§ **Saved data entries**
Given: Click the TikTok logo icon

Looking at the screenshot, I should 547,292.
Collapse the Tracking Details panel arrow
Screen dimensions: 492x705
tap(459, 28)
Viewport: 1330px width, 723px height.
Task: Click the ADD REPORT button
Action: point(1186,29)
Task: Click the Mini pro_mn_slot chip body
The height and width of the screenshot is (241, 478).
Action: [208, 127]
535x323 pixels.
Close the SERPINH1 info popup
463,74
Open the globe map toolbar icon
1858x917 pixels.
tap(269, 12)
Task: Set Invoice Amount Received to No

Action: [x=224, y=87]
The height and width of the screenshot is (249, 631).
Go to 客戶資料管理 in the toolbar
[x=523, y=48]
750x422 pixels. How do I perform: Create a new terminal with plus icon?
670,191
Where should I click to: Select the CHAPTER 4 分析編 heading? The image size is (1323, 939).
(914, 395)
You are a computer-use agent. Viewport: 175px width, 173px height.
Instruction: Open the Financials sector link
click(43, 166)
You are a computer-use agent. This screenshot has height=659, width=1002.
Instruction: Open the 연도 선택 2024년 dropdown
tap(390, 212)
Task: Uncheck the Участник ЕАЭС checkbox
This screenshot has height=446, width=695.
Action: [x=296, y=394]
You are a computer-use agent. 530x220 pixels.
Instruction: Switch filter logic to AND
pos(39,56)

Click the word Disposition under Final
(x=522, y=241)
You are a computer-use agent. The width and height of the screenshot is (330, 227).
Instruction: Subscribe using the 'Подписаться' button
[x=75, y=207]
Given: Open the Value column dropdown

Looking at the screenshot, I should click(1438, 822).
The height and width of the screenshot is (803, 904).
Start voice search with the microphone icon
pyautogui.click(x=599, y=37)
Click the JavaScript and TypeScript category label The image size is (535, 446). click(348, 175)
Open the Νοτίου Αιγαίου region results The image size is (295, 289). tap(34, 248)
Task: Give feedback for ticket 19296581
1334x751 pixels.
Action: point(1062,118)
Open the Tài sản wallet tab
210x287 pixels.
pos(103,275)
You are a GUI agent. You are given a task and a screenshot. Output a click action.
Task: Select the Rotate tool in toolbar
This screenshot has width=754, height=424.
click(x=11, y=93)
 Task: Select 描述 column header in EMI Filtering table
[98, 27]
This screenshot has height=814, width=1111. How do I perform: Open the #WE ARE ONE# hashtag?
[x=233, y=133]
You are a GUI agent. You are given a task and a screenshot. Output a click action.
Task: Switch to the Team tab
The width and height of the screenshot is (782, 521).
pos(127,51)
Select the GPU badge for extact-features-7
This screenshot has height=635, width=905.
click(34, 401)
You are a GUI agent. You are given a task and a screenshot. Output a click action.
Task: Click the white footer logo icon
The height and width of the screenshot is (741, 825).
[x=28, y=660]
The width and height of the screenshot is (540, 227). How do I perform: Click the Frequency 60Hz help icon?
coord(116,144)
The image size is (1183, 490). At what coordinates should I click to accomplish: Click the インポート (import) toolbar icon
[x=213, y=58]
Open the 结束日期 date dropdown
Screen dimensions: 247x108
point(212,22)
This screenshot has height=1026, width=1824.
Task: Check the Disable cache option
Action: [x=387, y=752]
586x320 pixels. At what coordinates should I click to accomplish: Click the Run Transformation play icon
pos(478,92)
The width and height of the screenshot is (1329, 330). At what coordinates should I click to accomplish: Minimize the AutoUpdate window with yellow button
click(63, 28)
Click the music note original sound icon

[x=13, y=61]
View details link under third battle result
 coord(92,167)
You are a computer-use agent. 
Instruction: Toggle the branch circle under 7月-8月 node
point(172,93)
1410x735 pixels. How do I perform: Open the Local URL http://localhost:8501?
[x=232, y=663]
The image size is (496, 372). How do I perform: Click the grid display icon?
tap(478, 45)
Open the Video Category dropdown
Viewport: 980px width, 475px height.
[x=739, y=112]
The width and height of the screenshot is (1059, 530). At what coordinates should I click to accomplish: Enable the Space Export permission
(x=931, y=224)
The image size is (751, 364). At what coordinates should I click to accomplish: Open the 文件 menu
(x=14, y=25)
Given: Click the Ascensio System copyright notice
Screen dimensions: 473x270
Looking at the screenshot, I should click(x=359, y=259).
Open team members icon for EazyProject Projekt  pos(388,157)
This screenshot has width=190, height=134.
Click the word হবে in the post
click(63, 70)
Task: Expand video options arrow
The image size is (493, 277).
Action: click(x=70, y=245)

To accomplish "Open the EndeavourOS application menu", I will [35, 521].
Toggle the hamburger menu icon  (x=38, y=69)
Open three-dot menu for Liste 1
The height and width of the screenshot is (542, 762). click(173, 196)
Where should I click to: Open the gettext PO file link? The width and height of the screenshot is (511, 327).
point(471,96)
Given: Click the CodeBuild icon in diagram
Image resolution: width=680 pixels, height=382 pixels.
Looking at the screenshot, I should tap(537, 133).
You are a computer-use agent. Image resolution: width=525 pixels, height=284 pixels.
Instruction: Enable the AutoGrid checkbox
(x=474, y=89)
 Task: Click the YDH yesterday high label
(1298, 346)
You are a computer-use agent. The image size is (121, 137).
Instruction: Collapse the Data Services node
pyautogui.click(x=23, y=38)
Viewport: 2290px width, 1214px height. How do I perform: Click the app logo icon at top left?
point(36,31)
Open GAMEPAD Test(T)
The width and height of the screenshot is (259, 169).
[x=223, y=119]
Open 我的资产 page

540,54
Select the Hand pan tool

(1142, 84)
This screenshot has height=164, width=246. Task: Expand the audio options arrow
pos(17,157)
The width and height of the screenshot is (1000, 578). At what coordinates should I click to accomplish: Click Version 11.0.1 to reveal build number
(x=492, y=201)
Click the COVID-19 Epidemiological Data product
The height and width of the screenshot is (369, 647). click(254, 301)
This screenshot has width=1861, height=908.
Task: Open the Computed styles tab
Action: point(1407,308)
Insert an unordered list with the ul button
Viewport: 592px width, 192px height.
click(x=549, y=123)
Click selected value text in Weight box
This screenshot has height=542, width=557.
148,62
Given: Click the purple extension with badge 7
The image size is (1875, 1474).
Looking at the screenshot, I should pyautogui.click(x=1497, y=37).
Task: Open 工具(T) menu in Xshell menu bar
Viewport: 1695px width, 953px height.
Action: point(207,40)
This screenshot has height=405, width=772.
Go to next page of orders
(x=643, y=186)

§ **THE TASK**
Update the part of the listing that opens with the line containing "The image size is (751, 364)." and closes with the line containing "(1298, 346)" by replacing "hamburger" with "navigation". Leave everything else unchanged and return only those lines.

§ **ANSWER TO THE PROBLEM**
The image size is (751, 364). At what coordinates should I click to accomplish: Open the 文件 menu
(x=14, y=25)
Given: Click the Ascensio System copyright notice
Screen dimensions: 473x270
Looking at the screenshot, I should click(x=359, y=259).
Open team members icon for EazyProject Projekt  pos(388,157)
This screenshot has width=190, height=134.
Click the word হবে in the post
click(63, 70)
Task: Expand video options arrow
The image size is (493, 277).
Action: click(x=70, y=245)

To accomplish "Open the EndeavourOS application menu", I will [35, 521].
Toggle the navigation menu icon  (x=38, y=69)
Open three-dot menu for Liste 1
The height and width of the screenshot is (542, 762). click(173, 196)
Where should I click to: Open the gettext PO file link? The width and height of the screenshot is (511, 327).
point(471,96)
Given: Click the CodeBuild icon in diagram
Image resolution: width=680 pixels, height=382 pixels.
Looking at the screenshot, I should tap(537, 133).
You are a computer-use agent. Image resolution: width=525 pixels, height=284 pixels.
Instruction: Enable the AutoGrid checkbox
(x=474, y=89)
 Task: Click the YDH yesterday high label
(1298, 346)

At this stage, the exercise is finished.